The clouds didn’t seem to have much of an effect the dolphins. Despite the poisonous green cloud of vapor that hung in the air, they continued on in their attempts to get past Bianca and Sampson on the edges. They charged blindly through the billowy plumes much like the Piranha Priests had swum right through the poison he had poured into the swamps. It left Locke feeling apprehensive and scared that it wasn’t doing any good, until finally, he noticed that Katherine’s whips and Tubal’s arrows were killing them much faster.
So, it is working, just not by much, Locke noted. “Tubal, I’m throwing a few more,” he said, tossing four or five more off to either side. Locke saw dollar signs flying through the air, but it didn’t stop him from lobbing bottle after bottle at the oncoming creatures and creating a perimeter around his companions. In the end, it almost seemed completely worth it as he watched one of the dolphins literally croak and die on Bianca’s side from the gas of the poison cloud alone.
So, this is what it’s like to not feel worthless during a fight. That was worse than being a fifth wheel on a double date, Locke grinned, casting out another two poisons. He knew he couldn’t keep this up if they ran into another fight this big, but for the moment, he was just happy that he was able to lend a hand.
Within a few moments, Tubal and Locke had managed to start pushing the gas aggressively further and further into the dolphin pod. The rubbery, towel-covered enemies began to pile up in mounds of corpses around Bianca, Sparky and Sampson, who continued working to hold the line. Before Locke even realized it, the fight was over, and they were staring at a wave of foul gas hovering over dozens of dolphin corpses.

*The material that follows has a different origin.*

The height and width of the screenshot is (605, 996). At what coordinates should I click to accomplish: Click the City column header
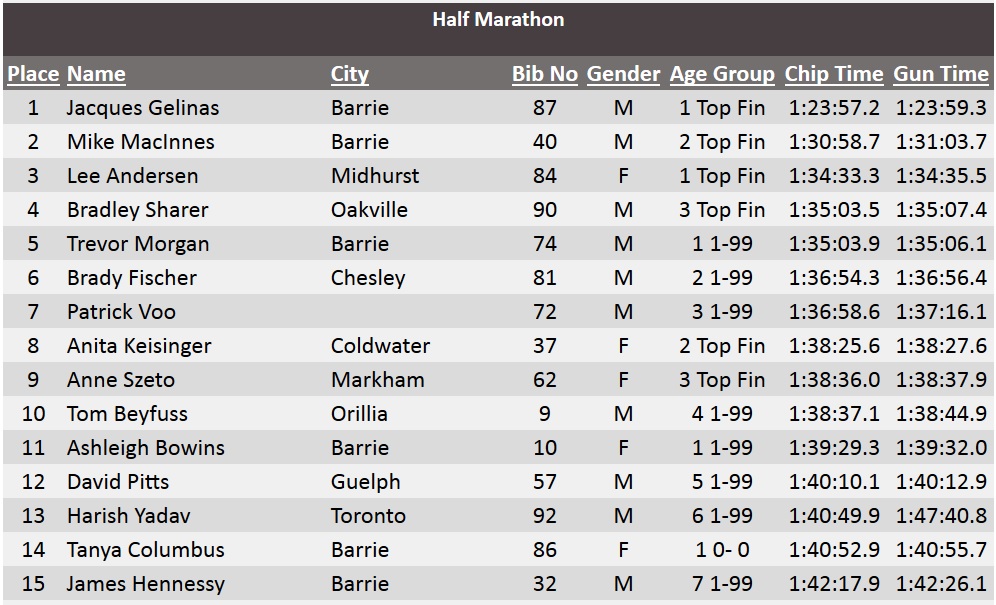[349, 74]
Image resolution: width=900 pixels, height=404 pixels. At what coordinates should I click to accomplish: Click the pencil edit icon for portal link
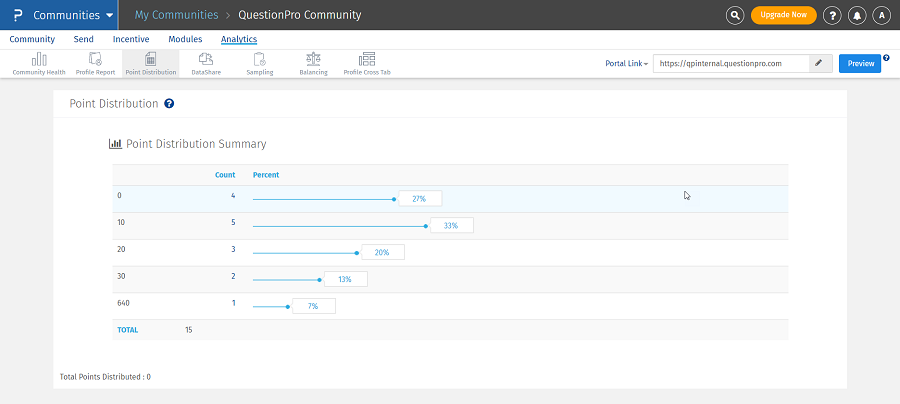[819, 63]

“That was fun,” Tubal declared happily, walking over to Locke. “Talk about some serious teamwork there, Shy.”
“Yeah, it was,” Locke responded, looking at the cloud in satisfaction.
“So how do we clear away the bottled Sampson farts?” Bianca asked, looking at the poison in front of them and waving her daggers through it a few times to test it out.
“Oh.” Locke thought for a minute.
“They are not my farts!” Sampson protested, continuing to deny the accusation, but no one seemed to pay attention to her protest.
“I think her farts turn into explosions if they’re struck again with
more fire,” Locke stated. He was playing along with the running joke but still offering a solution to the looming miasma.
“Shy!” Sampson said as she stamped her hoof. “Cut it out, or I’m tossing you to the next dolphin, and they can do to you whatever unspeakable act we apparently can’t mention in front of baby Reginald.”
“That’s no way to talk to your master,” Katherine said, tut-tutting Sampson.
“Whatever,” Sampson replied, giving up. She took her axe and activated the ranged fire sweep right into the gas cloud. Her meager action elicited a massive explosion and a thunderous boom that knocked her and Sparky back a couple of steps.
“Wow, you weren’t kidding about the explosion, were you?” Tubal said while scratching his head. “I think this has a lot of potential in the future.”
“You mean like a combination attack?” Locke asked.
“Yeah. Sparky, Sampson, and Reginald have a very good opener. Their little yellow-shielded, whirlwind of smash does wonderful burst damage. Now, I think we might have found our combination finisher. Up, up, down, down, left, right, boom,” Tubal said, shooting a fire arrow into part of the remaining cloud and causing it to ignite. The explosions didn’t seem to have a chain reaction, they only seemed to blow up in proportion to the amount of fire that struck them, but the short, limited bursts eventually cleared the room of the deadly vapor.